I have been highly critical of these cheesy, PR-motivated, catchy buzzword, ‘plans’ such as the Prosperity Plan and the ‘5 in 5’ because they throw out these ridiculous objectives and then say nothing about how they are going to achieve them – not resources – not funding – nothing.
Then they fail (re: Prosperity Plan) and the roll out new plans (re: 5 in 5) and the public takes it all in stride.
I count over 70 different comparative metrics that they are tracking. Directly assessing where they stand against their target and the national average.

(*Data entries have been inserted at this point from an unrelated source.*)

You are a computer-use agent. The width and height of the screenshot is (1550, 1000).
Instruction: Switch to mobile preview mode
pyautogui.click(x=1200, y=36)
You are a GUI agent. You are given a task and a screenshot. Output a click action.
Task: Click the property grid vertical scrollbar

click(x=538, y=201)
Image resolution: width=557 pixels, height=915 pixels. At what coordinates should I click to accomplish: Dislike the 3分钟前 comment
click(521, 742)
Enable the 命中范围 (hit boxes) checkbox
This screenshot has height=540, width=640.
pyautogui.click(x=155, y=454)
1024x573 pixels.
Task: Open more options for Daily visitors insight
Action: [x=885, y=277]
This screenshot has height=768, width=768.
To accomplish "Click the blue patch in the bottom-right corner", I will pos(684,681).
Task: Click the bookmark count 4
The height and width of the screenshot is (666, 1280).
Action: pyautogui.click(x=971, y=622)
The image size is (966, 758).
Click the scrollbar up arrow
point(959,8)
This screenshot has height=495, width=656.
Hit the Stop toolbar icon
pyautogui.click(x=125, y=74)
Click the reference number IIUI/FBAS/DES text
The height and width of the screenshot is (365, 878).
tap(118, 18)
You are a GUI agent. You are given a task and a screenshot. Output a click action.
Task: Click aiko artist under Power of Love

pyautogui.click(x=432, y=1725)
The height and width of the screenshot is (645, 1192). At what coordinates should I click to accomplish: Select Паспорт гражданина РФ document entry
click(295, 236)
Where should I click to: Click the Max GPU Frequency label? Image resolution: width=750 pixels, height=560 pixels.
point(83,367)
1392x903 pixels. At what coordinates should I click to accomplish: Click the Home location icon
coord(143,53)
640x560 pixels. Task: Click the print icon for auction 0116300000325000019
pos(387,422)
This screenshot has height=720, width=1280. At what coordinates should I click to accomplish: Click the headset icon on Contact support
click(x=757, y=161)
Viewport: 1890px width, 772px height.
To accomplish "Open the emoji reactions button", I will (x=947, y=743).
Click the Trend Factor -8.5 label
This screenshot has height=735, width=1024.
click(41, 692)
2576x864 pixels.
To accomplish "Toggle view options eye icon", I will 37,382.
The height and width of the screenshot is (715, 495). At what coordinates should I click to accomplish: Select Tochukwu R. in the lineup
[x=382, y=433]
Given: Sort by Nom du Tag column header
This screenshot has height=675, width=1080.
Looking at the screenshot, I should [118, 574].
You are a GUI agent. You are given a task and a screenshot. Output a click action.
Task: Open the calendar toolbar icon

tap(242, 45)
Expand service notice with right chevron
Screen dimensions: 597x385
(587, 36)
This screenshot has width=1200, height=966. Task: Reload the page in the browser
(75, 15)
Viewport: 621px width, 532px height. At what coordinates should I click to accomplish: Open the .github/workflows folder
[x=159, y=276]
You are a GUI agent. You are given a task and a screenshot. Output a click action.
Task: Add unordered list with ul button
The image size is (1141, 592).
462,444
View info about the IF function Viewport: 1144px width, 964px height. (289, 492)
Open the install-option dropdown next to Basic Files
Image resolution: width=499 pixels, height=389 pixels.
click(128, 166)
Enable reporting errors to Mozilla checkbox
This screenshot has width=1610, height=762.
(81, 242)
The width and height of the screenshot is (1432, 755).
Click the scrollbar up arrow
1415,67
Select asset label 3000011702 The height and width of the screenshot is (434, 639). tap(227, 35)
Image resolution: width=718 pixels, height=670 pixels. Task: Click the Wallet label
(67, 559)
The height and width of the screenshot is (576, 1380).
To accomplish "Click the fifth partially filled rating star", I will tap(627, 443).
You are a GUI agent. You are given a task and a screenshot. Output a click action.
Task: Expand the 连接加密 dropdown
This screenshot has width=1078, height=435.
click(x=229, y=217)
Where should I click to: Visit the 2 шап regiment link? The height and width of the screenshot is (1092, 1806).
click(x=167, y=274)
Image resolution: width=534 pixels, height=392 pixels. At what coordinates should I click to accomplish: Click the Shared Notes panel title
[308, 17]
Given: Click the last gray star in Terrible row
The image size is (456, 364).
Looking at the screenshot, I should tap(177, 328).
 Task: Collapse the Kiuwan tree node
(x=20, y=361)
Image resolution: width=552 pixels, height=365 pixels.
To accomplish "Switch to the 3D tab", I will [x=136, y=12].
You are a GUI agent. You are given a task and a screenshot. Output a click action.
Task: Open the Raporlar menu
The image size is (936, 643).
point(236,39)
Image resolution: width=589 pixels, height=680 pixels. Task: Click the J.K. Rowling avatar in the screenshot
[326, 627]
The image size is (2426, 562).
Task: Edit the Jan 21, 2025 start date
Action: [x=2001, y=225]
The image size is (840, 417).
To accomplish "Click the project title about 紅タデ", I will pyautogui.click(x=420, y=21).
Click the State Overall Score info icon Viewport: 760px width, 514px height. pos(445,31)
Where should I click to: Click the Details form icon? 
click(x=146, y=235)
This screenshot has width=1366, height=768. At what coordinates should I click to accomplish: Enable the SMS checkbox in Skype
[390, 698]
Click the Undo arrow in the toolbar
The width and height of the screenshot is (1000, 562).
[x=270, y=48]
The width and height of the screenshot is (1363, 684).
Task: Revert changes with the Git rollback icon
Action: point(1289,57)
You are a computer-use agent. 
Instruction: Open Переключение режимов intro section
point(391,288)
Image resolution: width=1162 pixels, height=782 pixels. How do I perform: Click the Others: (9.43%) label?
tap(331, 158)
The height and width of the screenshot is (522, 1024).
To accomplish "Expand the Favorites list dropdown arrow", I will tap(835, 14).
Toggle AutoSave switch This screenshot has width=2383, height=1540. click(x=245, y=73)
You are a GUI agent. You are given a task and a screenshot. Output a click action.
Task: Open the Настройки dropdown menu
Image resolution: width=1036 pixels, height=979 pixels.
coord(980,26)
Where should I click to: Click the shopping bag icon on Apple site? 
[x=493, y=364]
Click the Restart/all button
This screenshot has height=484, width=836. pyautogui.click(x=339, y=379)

A few that I like include:
*Technology-intensive employment as a percentage of total employment
*Technology-intensive establishments as a percentage of total establishments
*Number of Small Business Innovation Research (SBIR) awards per 10,000 business establishments
*Number of Inc. Magazine’s best 500 companies per 10,000 business establishments
*Industry-performed R&D per $1,000 gross state product
*Federally-performed R&D expenditures per $1,000 gross state product
*University-performed R&D expenditures per $1,000 gross state product
*Percentage of recent science and engineering Ph.D.s in the workforce
*
Number of patents issued per 10,000 business establishments
*Number of patent attorneys and agents per 10,000 business establishments
*Venture capital disbursements, in millions
*Foreign direct investment per capita
Now, the problem is that New Brunswick would score very badly on almost every one of these 70+ metrics. So, no government in their right mind would actually serve up the real data to the public and then ask to be measured against results.
Except perhaps Kentucky.
In my opinion, and maybe I am out of my mind, this would be a great tool for New Brunswick. It measures a wide variety of key themes from education to business investment to R&D.
Of course, we would have to actually do stuff to get the numbers moving in the right direction.